** SÉLECTION **
Avec le Rendez-vous national des régions, le gouvernement veut poursuivre avec les régions un dialogue qui mènera à l’élaboration d’un plan d’action. C’est une excellente nouvelle. Il m’apparaît essentiel en effet que le gouvernement agisse rapidement pour donner un nouvel essor à l’économie et à la vie socioculturelle des régions. Et il devra le faire avec les cégeps, qui sont présents sur tout le territoire. C’est là un atout indéniable pour le Québec de demain, qui se bâtira sur la base de l’ensemble de ses régions — des régions fortes, des régions en croissance — y compris les centres urbains tels que Montréal, Québec et Laval, qui n’ont malheureusement pas été invités à participer aux échanges.

Les difficultés des régions, nous y sommes confrontés depuis un certain nombre d’années dans le réseau collégial public. En 1997, déjà, nous avions donné l’alerte en signalant que des cégeps vivaient les premiers effets de la baisse démographique, avec tout ce que cette situation peut avoir de préoccupant. Nous considérons que la question concerne toutes les régions, y compris celles qui n’ont pas à composer avec le problème. Les milieux en croissance démographique vivent d’autres réalités qui doivent également être prises en compte, non pas en parallèle, mais simultanément, pour que nous puissions en arriver à des solutions qui profitent à tous. À mon avis, il en va des régions comme des cégeps : elles doivent se développer de concert, et cela, quelle que soit leur situation actuelle.

** CONSIGNE **
Prolongez le texte sur les cégeps et les régions à partir de sa dernière phrase.

** EXTRAIT DE DONNÉES **
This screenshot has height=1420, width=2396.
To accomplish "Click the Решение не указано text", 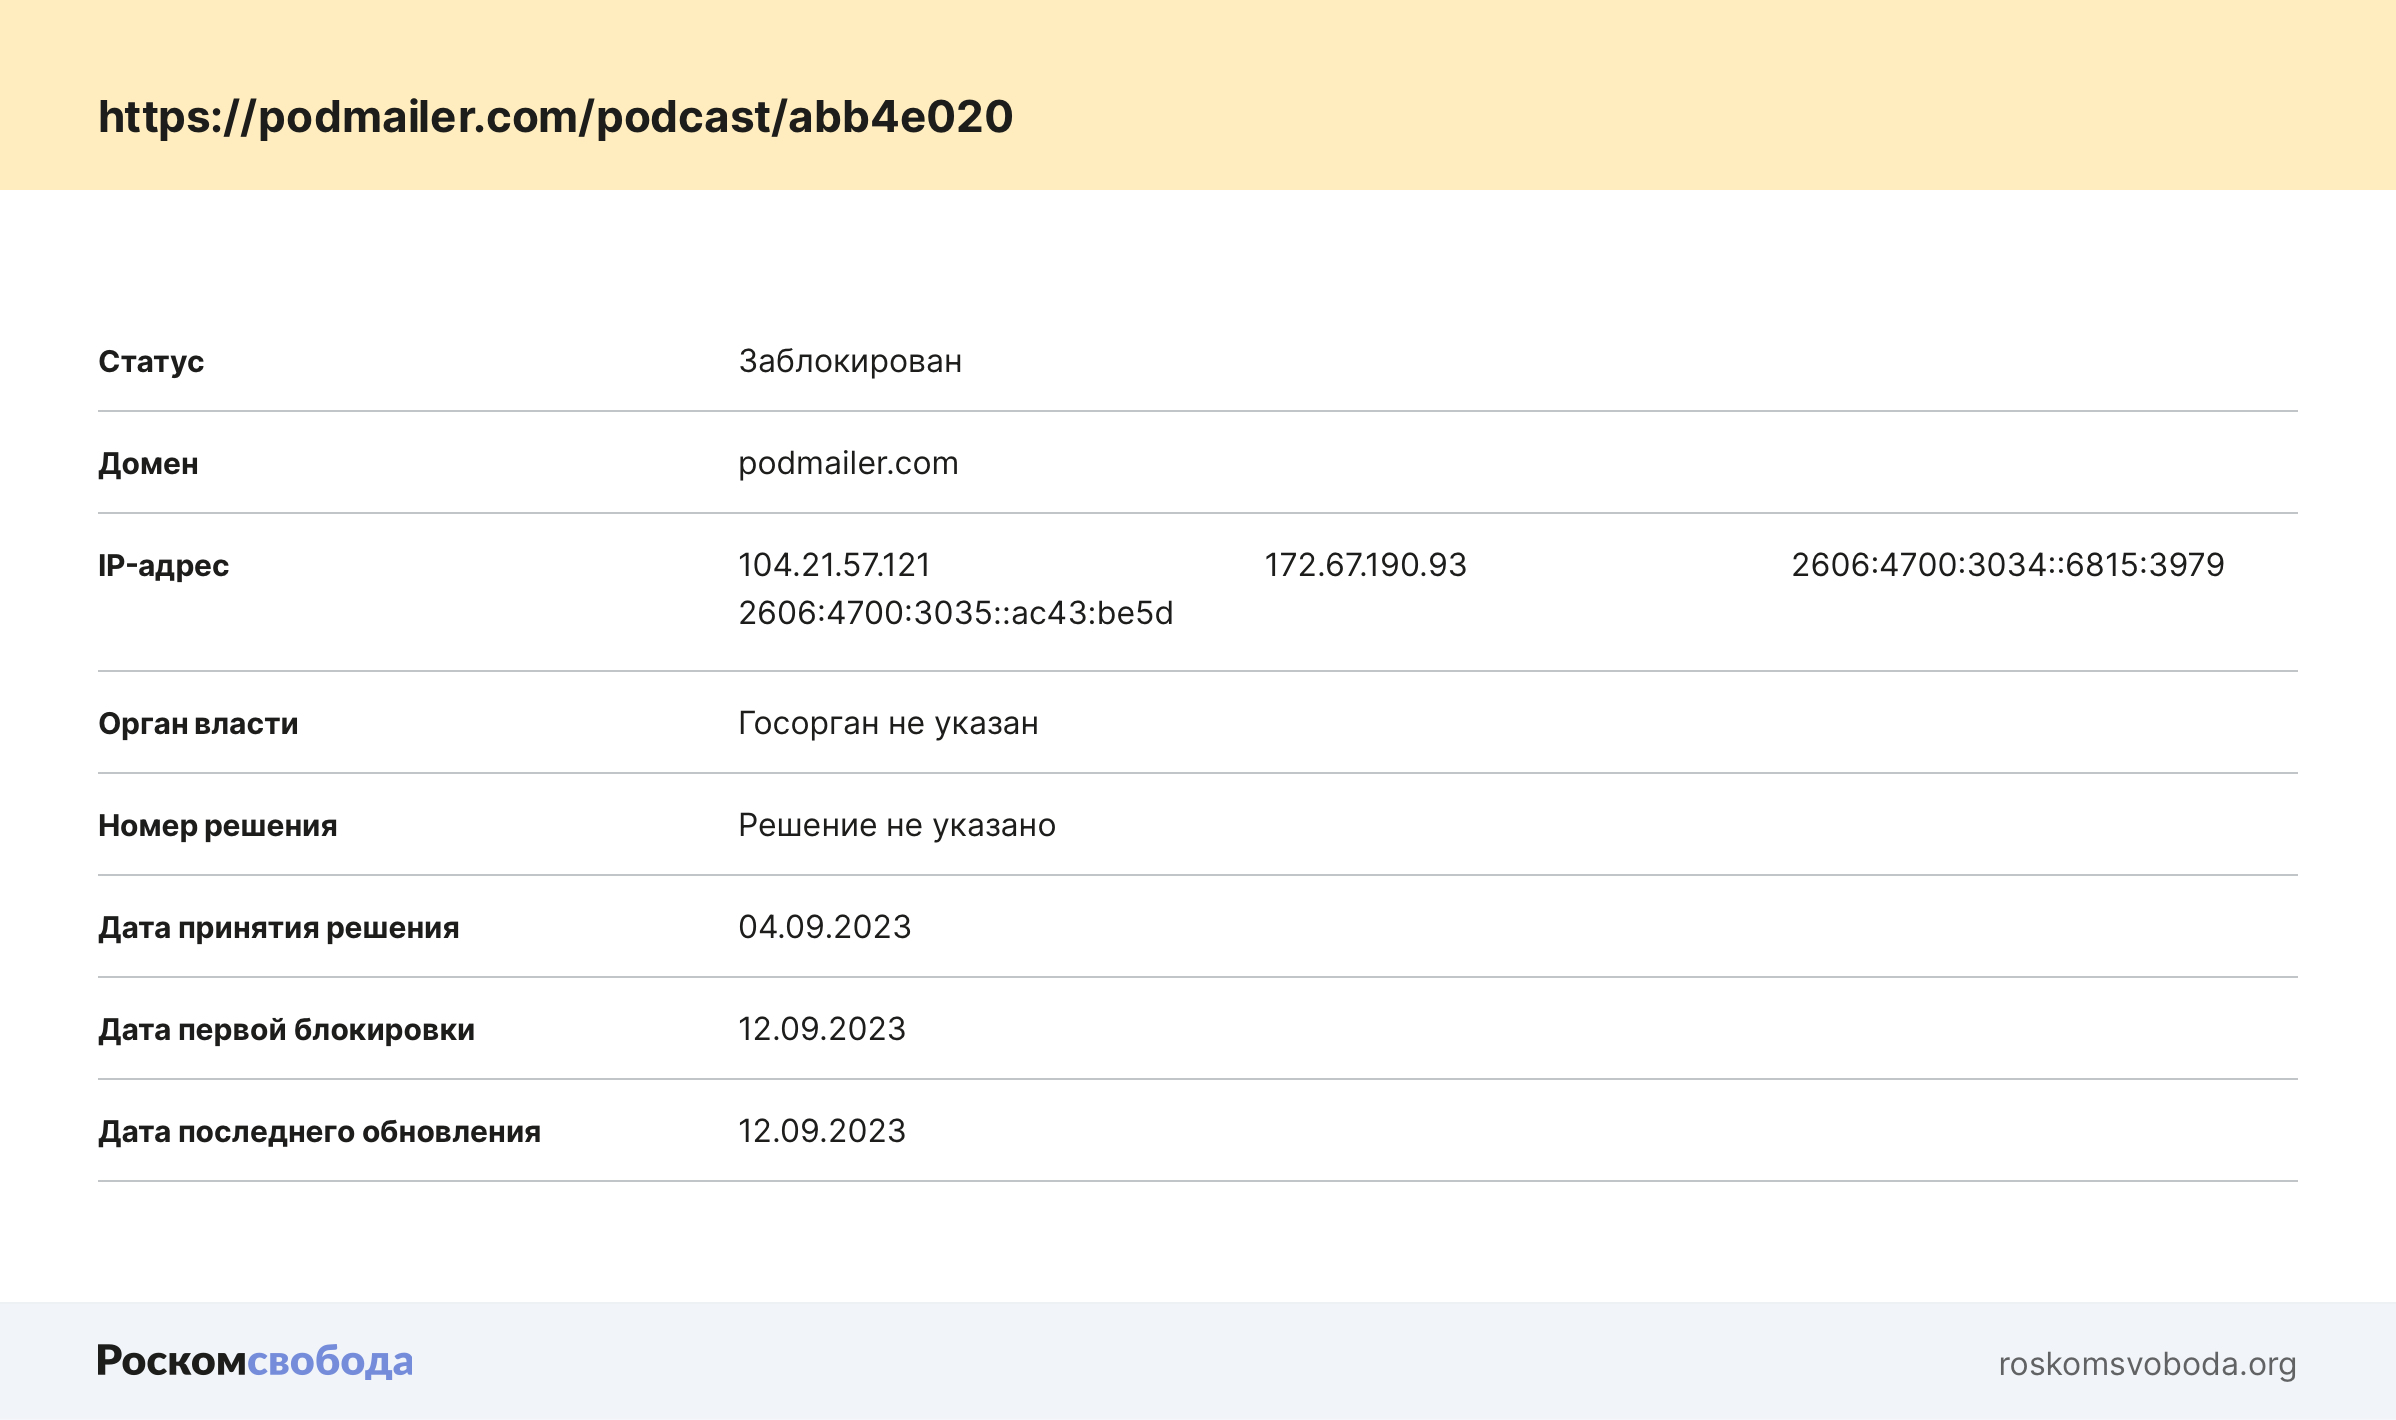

** RÉSULTAT **
Des établissements enracinés dans leur milieu

Dans son plan d’action, le gouvernement tablera sur les outils actuels et futurs pour favoriser la croissance régionale. Le cégep est assurément l’un de ces outils. Les 48 collèges jouent depuis 35 ans un rôle de premier plan pour accroître la vitalité de leur milieu. Ils préparent les jeunes et les adultes aux études universitaires, et les forment pour le marché du travail. Donner aux régions les moyens de se développer de façon durable, n’est-ce pas d’abord offrir une éducation postsecondaire au plus grand nombre possible de jeunes et d’adultes? C’est ce qu’on peut conclure à la lecture d’une étude publiée en 2001 par l’OCDE* : au cours des vingt dernières années, ce sont les professions intellectuelles et scientifiques, les emplois de techniciens et ceux liés à l’administration et à la gestion qui ont connu la progression la plus marquée.

En offrant, par ailleurs, un accès à l’enseignement supérieur partout, les cégeps participent à la lutte contre l’exode des jeunes, un phénomène inquiétant, surtout dans un contexte de baisse démographique. Le Conseil permanent de la jeunesse, dans son rapport de 1997, concluait : « Pour les jeunes, il n’y a pas d’ambiguïté. Le premier pas vers l’exode, ce sont les études. » Depuis leur création, les cégeps s’emploient à retenir les jeunes chez eux, tout en agissant comme pôles scientifiques et culturels. Que serait, par exemple, la relève artistique québécoise sans Cégeps en spectacle et ses finales locales et régionales?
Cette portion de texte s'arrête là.